A tightly plotted action-packed adventure with thrilling fight scenes, this is the perfect book for computer game-obsessed tweens and teens.
In the year 2030, a killer virus wiped out millions of adults and left a generation of orphaned kids on the streets. Crime spiralled out of control until businessman, Vince Power, launched Virtual Kombat (VK) – the most realistic virtual reality game ever. The game took the world by storm and quickly made Vince Power a multi-billionaire and a hero, especially when he chose to use some of his vast wealth to provide some of the street orphans with a home and the opportunity to play VK as elite gamers. It’s, therefore, not surprising that street-kid Scott feels all his dreams have come true when he’s offered a place at Vince Power’s City Orphan’s Home. However, it’s not long before everything turns into Scott’s very worst nightmare.

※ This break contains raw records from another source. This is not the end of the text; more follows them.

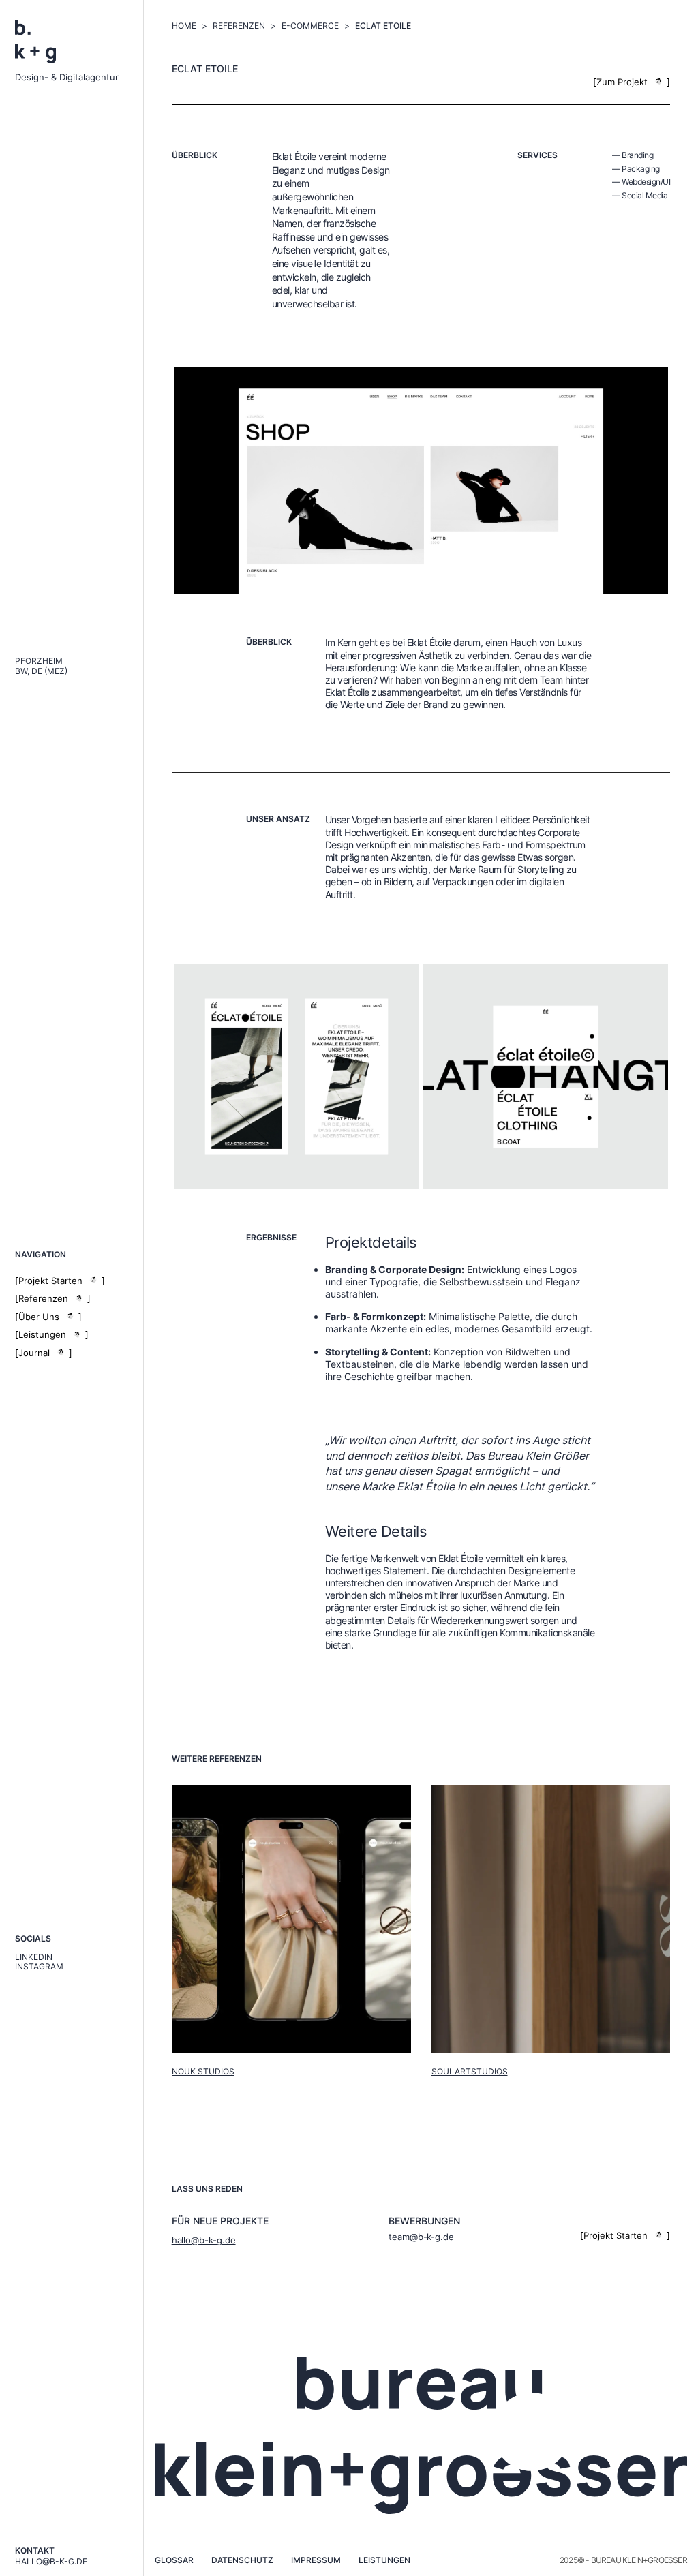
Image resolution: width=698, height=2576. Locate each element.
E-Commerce (310, 25)
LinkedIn (33, 1957)
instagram (39, 1967)
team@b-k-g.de (421, 2236)
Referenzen (239, 25)
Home (184, 25)
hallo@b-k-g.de (51, 2561)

This is a high-concept, fast-paced novel and I was quickly drawn into Scott’s world: I was intrigued by the VK game that clearly fascinates Scott (and all those around him) and appalled by the world he and the other kids find themselves in. At the same time, I was seriously impressed by the skill with which author, Chris Bradford, sets up both the situation and the crucial plotlines in so few words and without slowing the action.
Written in the first person from Scott’s perspective, it’s easy to identify with Scott and impossible not to sympathise with his situation. Our affinity with Scott is also quickly deepened – and then reinforced throughout the book – by the way he repeatedly risks his own life for others. Most powerful, perhaps, is the incident in chapter two when, despite being weak from hunger, Scott intervenes in a street brawl to protect two little kids.
While the characterisation is strong, it is really the dramatic action and exciting plot that makes this book such a cracking read. Tightly written (the whole story is impressively squeezed into just 97 pages), almost every sentence moves the action on. And, as you’d expect from a book about a combat game, there are some truly impressive fight scenes.
This is, without doubt, the perfect book for the computer generation. It helps that this is also part of Barrington Stoke’s super-readable series of books that are deliberately designed to help emergent, reluctant and dyslexic readers unlock the love of reading.
If you enjoyed this, I’d recommend you also read the follow up book, also from Barrington Stoke – Virus: To Play Is To Die by Chris Bradford. Alternatively, if you’re looking for another easy-read for the computer obsessed tween or teen, you can’t go wrong with Senseless by Steve Cole.